Ante a pandemia do coronavírus a perícia médica presencial para concessão do auxílio-doença foi suspensa até o fim do ano

Elaborado pela Assessora Jurídica: Marli Soares Souto 

 

Auxílio-doença, agora chamado de benefício por incapacidade temporária, é um seguro previdenciário, e é regulado pela Lei nº 8.213/91.  

 

Tem direito ao benefício acima citado o segurado que, após cumprir a carência de 12 meses, quando for o caso, ficar impossibilitado de trabalhar (mesmo que temporariamente), por doença ou acidente por mais de 15 dias consecutivos, sendo que a incapacidade para o trabalho deve ser comprovada através de exame realizado pela perícia médica do INSS, quando o perito fa análise do caso e determina se o benefício solicitado deve ou não ser concedido. 

 Destaca-se que a perícia médica é importante para se obter benefícios previdenciários e através dela é possível solicitar: Auxílios; Aposentadorias; além de prorrogação do benefício. 

No caso de trabalhadores com vínculo empregatício (CTPS assinada), a empresa é obrigada a custear os primeiros 15 dias da doença, sendo que, após o 15º dia, ou seja, a partir do 16º dia de afastamento, o pagamento ao empregado será de responsabilidade da previdência social. 

 Com a pandemia do coronavírus que assola o mundo, e as medidas de restrições impostas, especialmente, o distanciamento social têm interferido de forma negativa na realização das perícias médicas presenciais. 

Foi tentada, pela Previdência Social, a implantação de perícia por telemedicina, entretanto, sem sucesso e, agora, com o aumento da covid-19, e a dificuldade de análise das perícias, o INSS foi autorizado, pelo Congresso Nacional, a conceder o auxílio-doença sem que haja a avaliação pericial presencial, assim, a chamada “perícia documental”, foi prorrogada até o mês de dezembro/2021, já que tal medida já havia sido tomada em 2020.   

As regras para a concessão do benefício “online”, através da análise documental, para evitar o atendimento presencial, foram publicadas no Diário Oficial da União do dia 31/03/2021, através da Portaria Conjunta nº 32, de 31 de março de 2021. 

Entretanto, por enquanto, o segurando que ficar doente e precisar receber o auxílio por incapacidade temporária (auxílio-doença) só saberá se conseguirá agendar uma perícia médica ou se poderá enviar a documentação para análise no momento que fizer o requerimento. 

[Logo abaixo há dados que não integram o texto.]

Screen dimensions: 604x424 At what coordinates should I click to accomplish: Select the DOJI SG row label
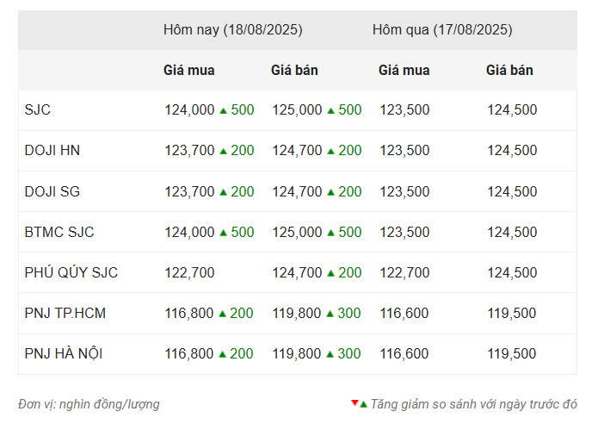(x=52, y=191)
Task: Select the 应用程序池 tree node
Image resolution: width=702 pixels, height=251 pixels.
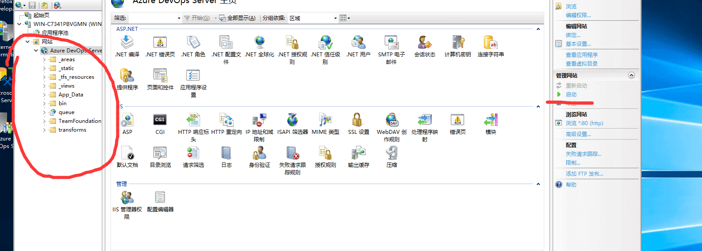Action: (x=55, y=33)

Desta forma, o INSS continua recebendo os agendamentos da perícia médica como de costume, sendo que o segurado deve acessar Meu INSS (aplicativo ou site meu.inss.gov.br) e seguir o seguinte passo a passo: a) Clique em “Do que você precisa?” e escreva “Agendar Perícia”; b) Escolha entre “Perícia Inicial” se for a primeira vez, ou “Perícia de Prorrogação” se já estiver em benefício; c) Clique em “Atualizar”; d) Confira ou altere seus dados de contato e depois clique em “Avançar”; e) Informe os dados necessários para concluir o seu pedido. 

Também é possível obter atendimento através do telefone 135, mas é necessário ter em mãos seus documentos pessoais, além daqueles que podem comprovar seu pedido para o afastamento.  

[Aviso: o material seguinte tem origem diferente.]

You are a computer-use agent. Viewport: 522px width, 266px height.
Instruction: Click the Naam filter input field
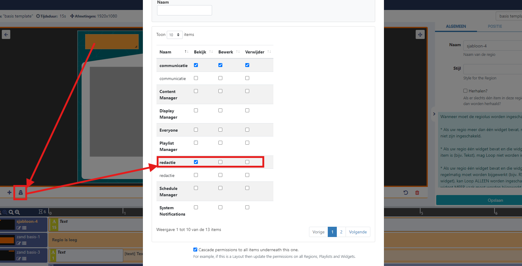[x=184, y=10]
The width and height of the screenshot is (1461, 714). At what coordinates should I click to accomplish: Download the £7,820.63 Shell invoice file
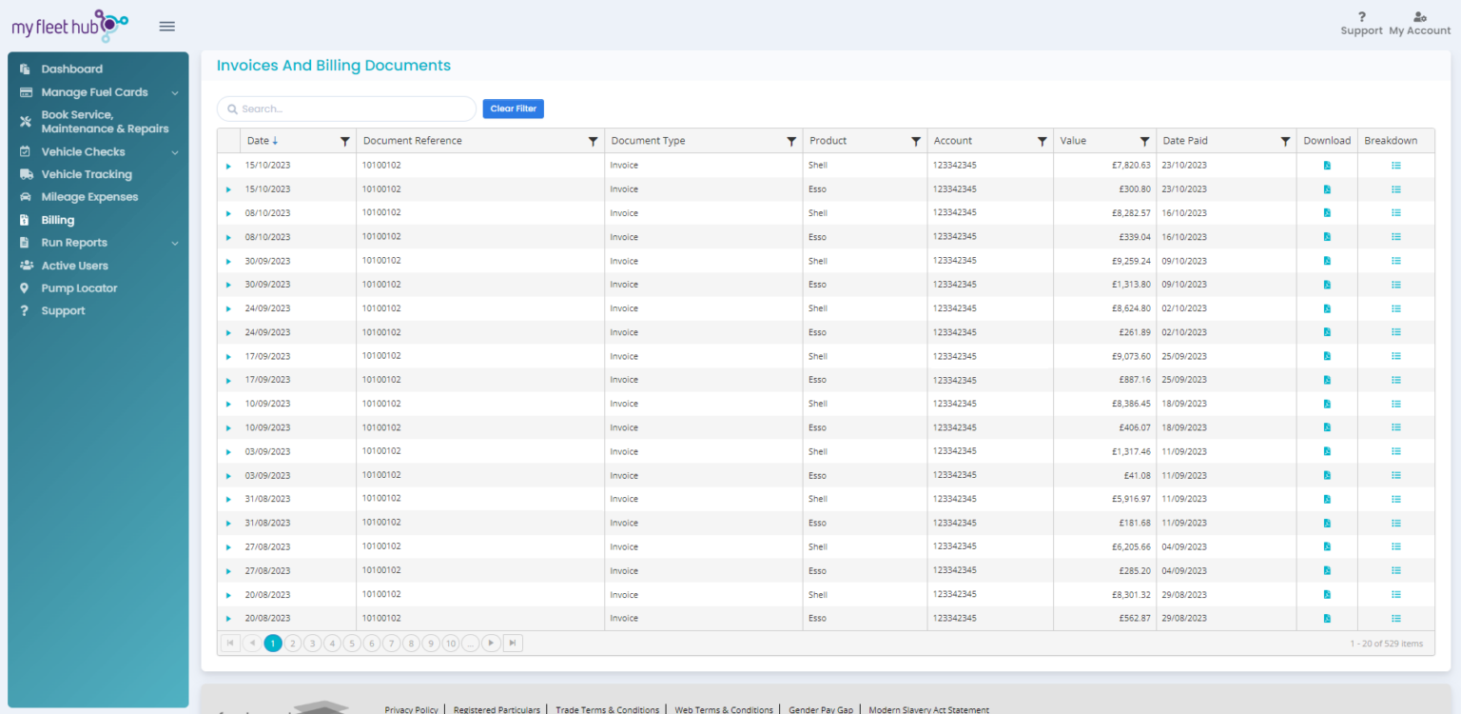coord(1327,166)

É importante ressaltar, que a “perícia documental” só será autorizada quando não for possível a realização da perícia médica presencial, ou seja, nas seguintes situações: 1 –  Unidades onde os serviços presenciais da perícia médica federal estejam impossibilitados; 2 –  Unidades em que haja redução na força de trabalho da perícia superior a 20%; 3 – Unidades cujo tempo de espera para agendamento seja superior a 60 dias. 

Para a “perícia documental” é necessário que o segurado envie os seguintes documentos: atestado médico, laudos, exames de imagem, e documentos complementares, se for o caso. 

Vale ressaltar que a duração do benefício será de 90 (noventa) dias, sendo assim, não pode ser prorrogado. 

Se a incapacidade persistir, o segurado deverá fazer um novo pedido ao INSS. 

Fonte: Secretaria Especial de Previdência e Trabalho e Portaria Conjunta nº 32, de 31 de março de 2021.